Work required:
Retype precisely the section of the data that starts at the line containing "Image resolution: width=810" and runs to its final line, ends included.

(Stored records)
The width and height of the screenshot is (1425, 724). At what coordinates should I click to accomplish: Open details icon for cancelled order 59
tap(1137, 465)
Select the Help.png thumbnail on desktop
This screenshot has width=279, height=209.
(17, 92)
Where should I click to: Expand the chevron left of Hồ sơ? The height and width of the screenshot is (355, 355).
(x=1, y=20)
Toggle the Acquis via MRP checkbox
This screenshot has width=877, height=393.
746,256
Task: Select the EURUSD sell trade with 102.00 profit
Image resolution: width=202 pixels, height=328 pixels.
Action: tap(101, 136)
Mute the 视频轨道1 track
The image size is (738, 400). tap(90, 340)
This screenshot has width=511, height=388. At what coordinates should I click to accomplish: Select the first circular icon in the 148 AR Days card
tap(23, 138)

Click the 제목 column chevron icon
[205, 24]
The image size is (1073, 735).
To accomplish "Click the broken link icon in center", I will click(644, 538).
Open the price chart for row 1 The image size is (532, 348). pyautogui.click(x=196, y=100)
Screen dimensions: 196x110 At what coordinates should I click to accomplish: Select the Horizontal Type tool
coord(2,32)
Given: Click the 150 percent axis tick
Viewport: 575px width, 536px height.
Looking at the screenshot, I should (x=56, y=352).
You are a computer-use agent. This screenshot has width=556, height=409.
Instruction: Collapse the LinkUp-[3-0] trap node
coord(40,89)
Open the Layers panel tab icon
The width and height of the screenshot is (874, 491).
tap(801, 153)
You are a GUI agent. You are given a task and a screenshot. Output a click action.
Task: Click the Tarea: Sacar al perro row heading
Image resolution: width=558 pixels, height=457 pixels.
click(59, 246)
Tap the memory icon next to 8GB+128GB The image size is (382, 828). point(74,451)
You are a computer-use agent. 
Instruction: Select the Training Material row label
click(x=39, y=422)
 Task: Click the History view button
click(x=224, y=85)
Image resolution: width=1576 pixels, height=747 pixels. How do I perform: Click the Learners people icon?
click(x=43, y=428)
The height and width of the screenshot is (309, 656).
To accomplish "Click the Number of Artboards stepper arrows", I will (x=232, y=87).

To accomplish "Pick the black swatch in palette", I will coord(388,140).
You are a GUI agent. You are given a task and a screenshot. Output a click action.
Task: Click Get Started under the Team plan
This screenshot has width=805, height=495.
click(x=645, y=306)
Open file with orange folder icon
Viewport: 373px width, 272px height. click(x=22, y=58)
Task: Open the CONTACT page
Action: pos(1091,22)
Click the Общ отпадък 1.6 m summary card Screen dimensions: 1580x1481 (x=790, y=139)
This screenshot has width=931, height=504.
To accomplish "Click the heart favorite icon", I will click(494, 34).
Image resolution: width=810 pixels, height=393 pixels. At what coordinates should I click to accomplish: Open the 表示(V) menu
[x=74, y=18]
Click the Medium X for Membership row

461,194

Answer box:
Image resolution: width=810 pixels, height=393 pixels. At what coordinates should I click to accomplish: Open the 表示(V) menu
[x=74, y=18]
Click the Medium X for Membership row

461,194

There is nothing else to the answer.